Millions Of Voters Missing From Electoral Register

Mar 24, 2015

Since introducing Individual Voter Registration (IVR), it has been reported that around 5.5 million people are missing from the Electoral Register and may be unable to vote in the General Election.

According to The Register, pilot schemes for the new system that ran two years ago made the Cabinet Office aware that there were problems with data matching.

Under the new system, eligible citizens are required to register to vote individually rather the “head of the household” registering everyone at an address.

This change led to new responsibilities for Electoral Registration Officers (EROs), who told the IT publication that Cabinet Office had ignored warnings the pilots produced.

EROs need more resources to fulfil the legal burden of IVR as they are now required to verify information that was previously taken on trust.

In October, the Electoral Commission claimed that 5.5 million voters were now missing from the register.
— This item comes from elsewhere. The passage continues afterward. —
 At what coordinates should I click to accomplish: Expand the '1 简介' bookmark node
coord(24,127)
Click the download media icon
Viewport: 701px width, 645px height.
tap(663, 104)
Problems From The Beginning

When the new Individual Electoral Registration (IER) system went live, problems began appearing right away.
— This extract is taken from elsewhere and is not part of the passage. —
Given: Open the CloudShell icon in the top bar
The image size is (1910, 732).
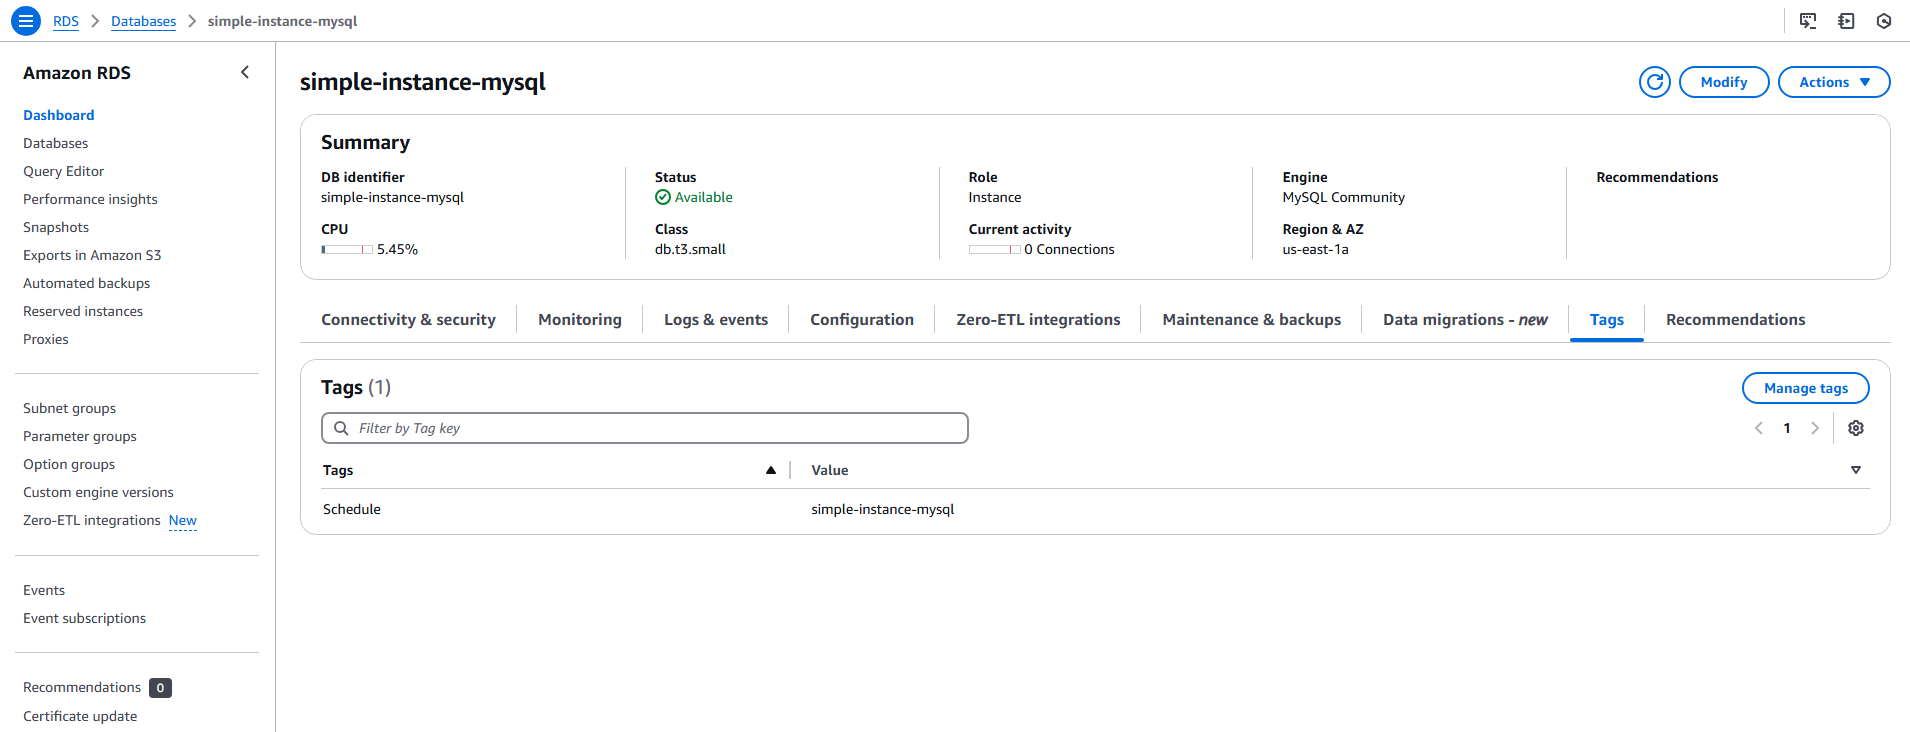Looking at the screenshot, I should tap(1808, 21).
Reports claim that ineligible people, such as five year old children, had someone become registered to vote while those who were eligible, were not registered.

Many also complained about the ambiguous nature of the programme, as it did not make it clear that you were applying to be registered, rather than actually being registered at the time.

Users are not officially registered to vote after using IER until they receive a letter from their local authority confirming their application has been successful a few weeks later.

Despite these known issues, the Electoral Register is still campaigning to get people to register to vote in time for May’s General Election before the April deadline.

It recently launched a variety of digital campaigns across television, social media and telecommunications.